>>>>

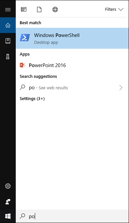Viewport: 129px width, 223px height.
Task: Launch Windows PowerShell best match
Action: pos(72,38)
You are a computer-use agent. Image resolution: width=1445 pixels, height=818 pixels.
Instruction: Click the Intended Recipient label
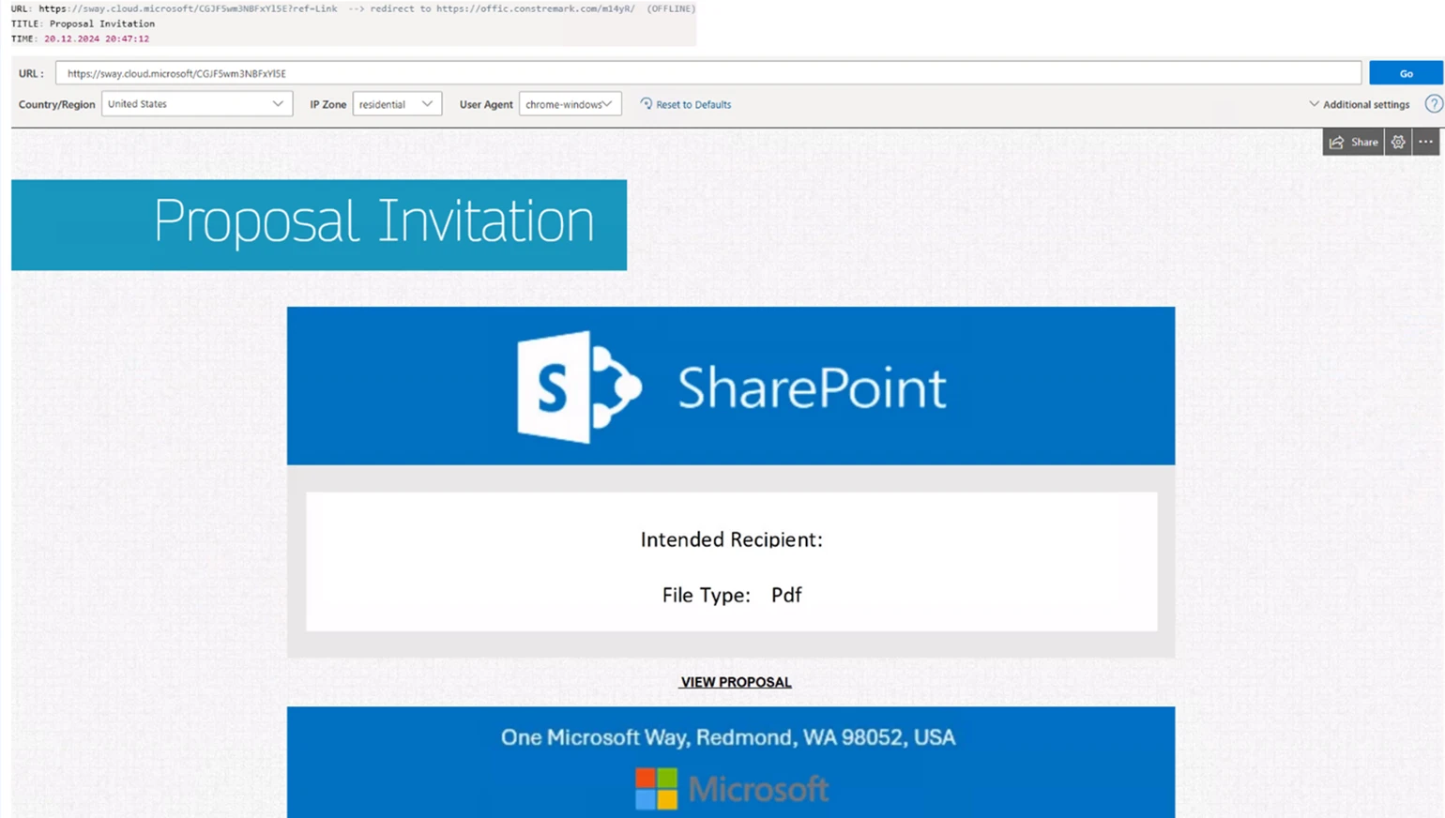click(x=731, y=539)
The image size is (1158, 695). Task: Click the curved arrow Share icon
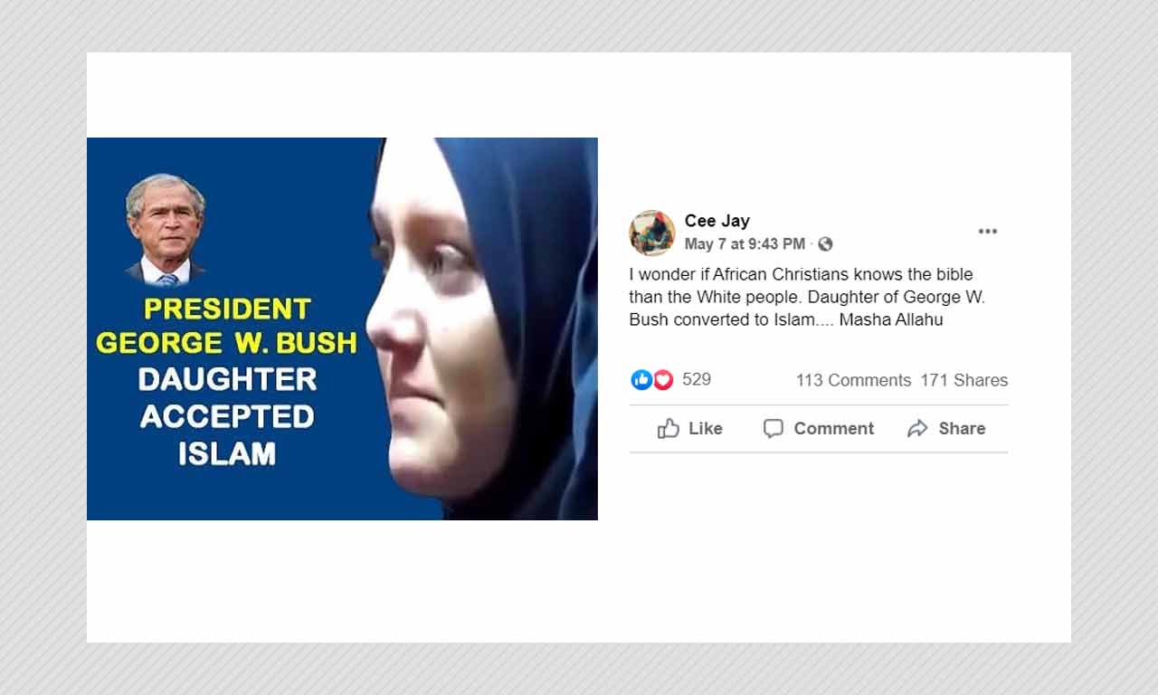click(x=917, y=429)
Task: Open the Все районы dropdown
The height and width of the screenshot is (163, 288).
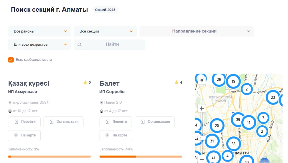Action: click(39, 31)
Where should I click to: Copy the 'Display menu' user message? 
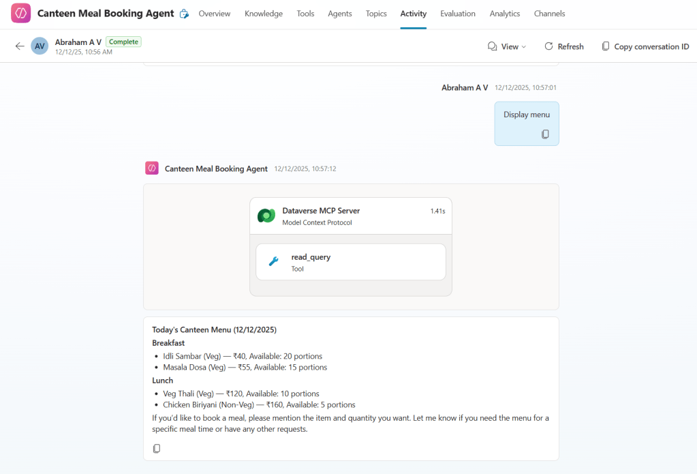[x=545, y=134]
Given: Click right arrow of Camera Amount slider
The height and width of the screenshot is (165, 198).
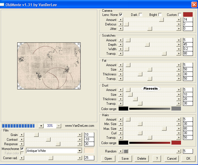Looking at the screenshot, I should tap(179, 20).
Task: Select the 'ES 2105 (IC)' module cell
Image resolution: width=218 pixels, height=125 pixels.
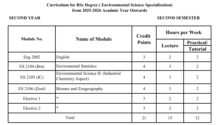Action: pyautogui.click(x=32, y=77)
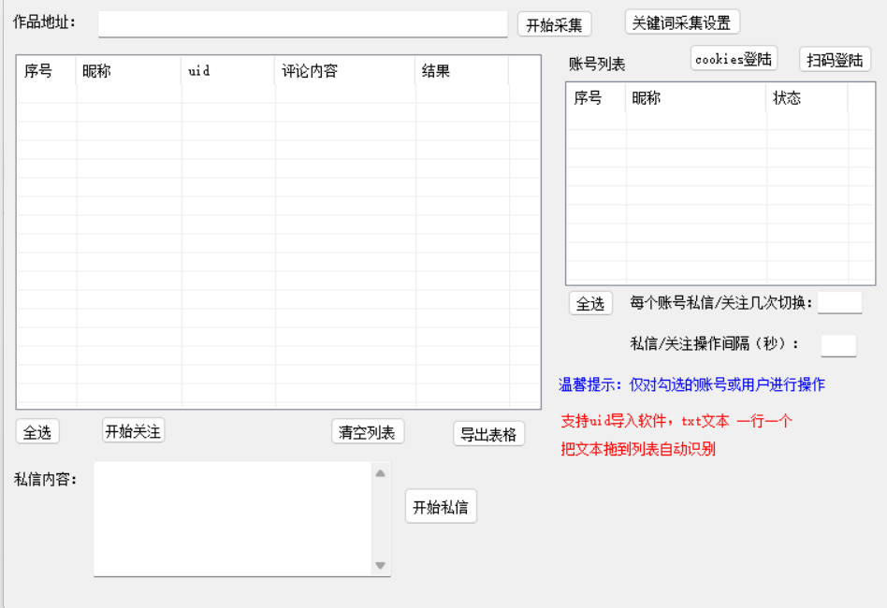Click the 导出表格 button
Screen dimensions: 887x608
tap(488, 434)
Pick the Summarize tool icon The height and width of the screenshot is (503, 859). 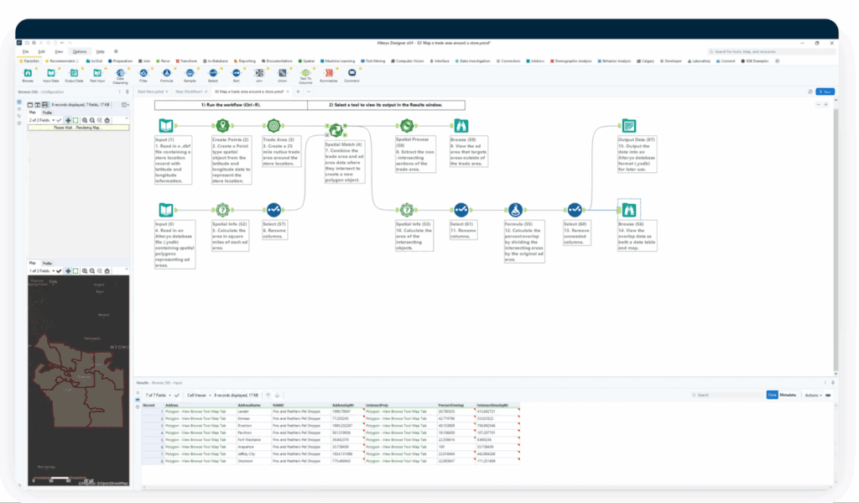[x=328, y=73]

<<<<

# WHAT IS NEEDED:
Please copy out from the data above, without any picture, exactly the lines running from the one that holds "You are a computer-use" through the one that holds "Task: Open the Все районы dropdown", and nothing beyond them.

# YOUR SOLUTION:
You are a computer-use agent. Image resolution: width=1445 pixels, height=818 pixels.
Instruction: Click the Intended Recipient label
click(x=731, y=539)
The image size is (1158, 695). Task: Click the curved arrow Share icon
click(x=917, y=429)
Task: Open the Все районы dropdown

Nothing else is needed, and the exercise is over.